::: Material for this task :::
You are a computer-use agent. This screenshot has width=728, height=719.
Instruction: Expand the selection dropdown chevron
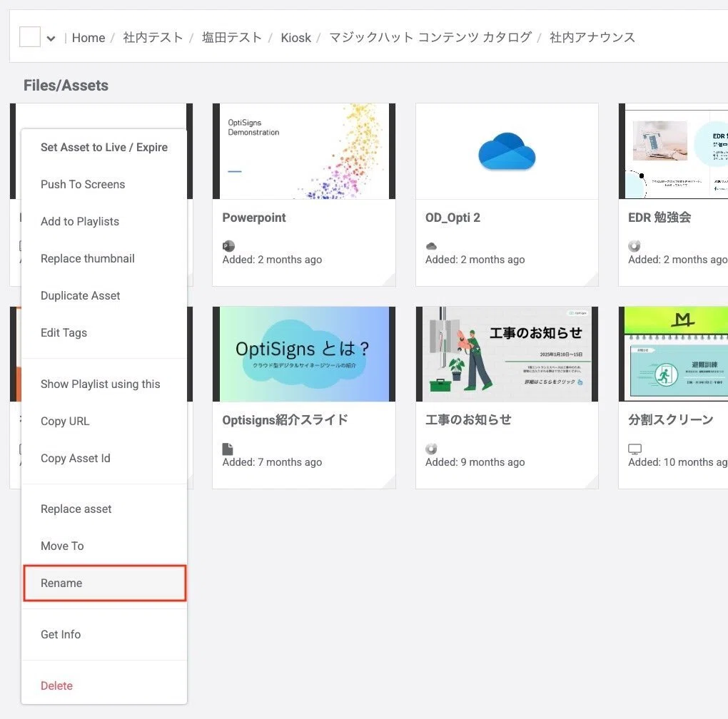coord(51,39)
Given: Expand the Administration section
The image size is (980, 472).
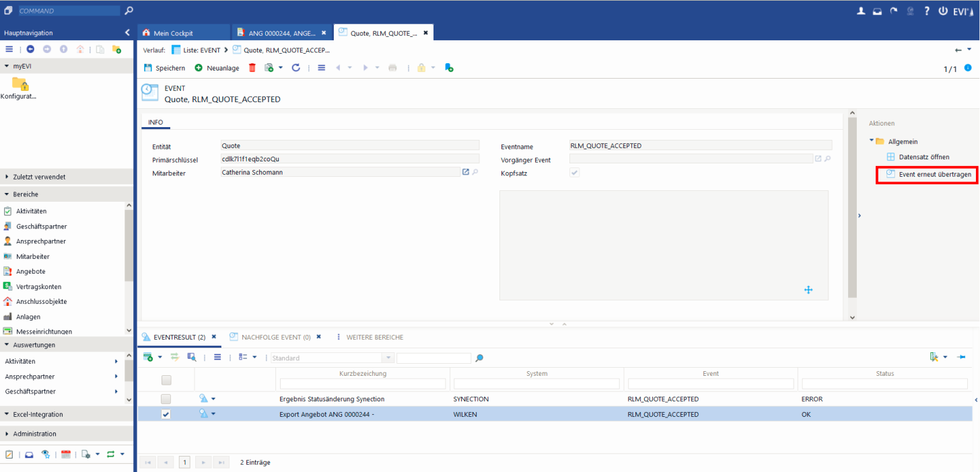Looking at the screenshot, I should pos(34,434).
:::
## Activity:
Set the records down again exactly, and omit any picture in them.

## Worked solution:
You are a computer-use agent. This screenshot has width=728, height=719.
Instruction: Expand the selection dropdown chevron
coord(51,39)
Given: Expand the Administration section
The image size is (980, 472).
Looking at the screenshot, I should pos(34,434).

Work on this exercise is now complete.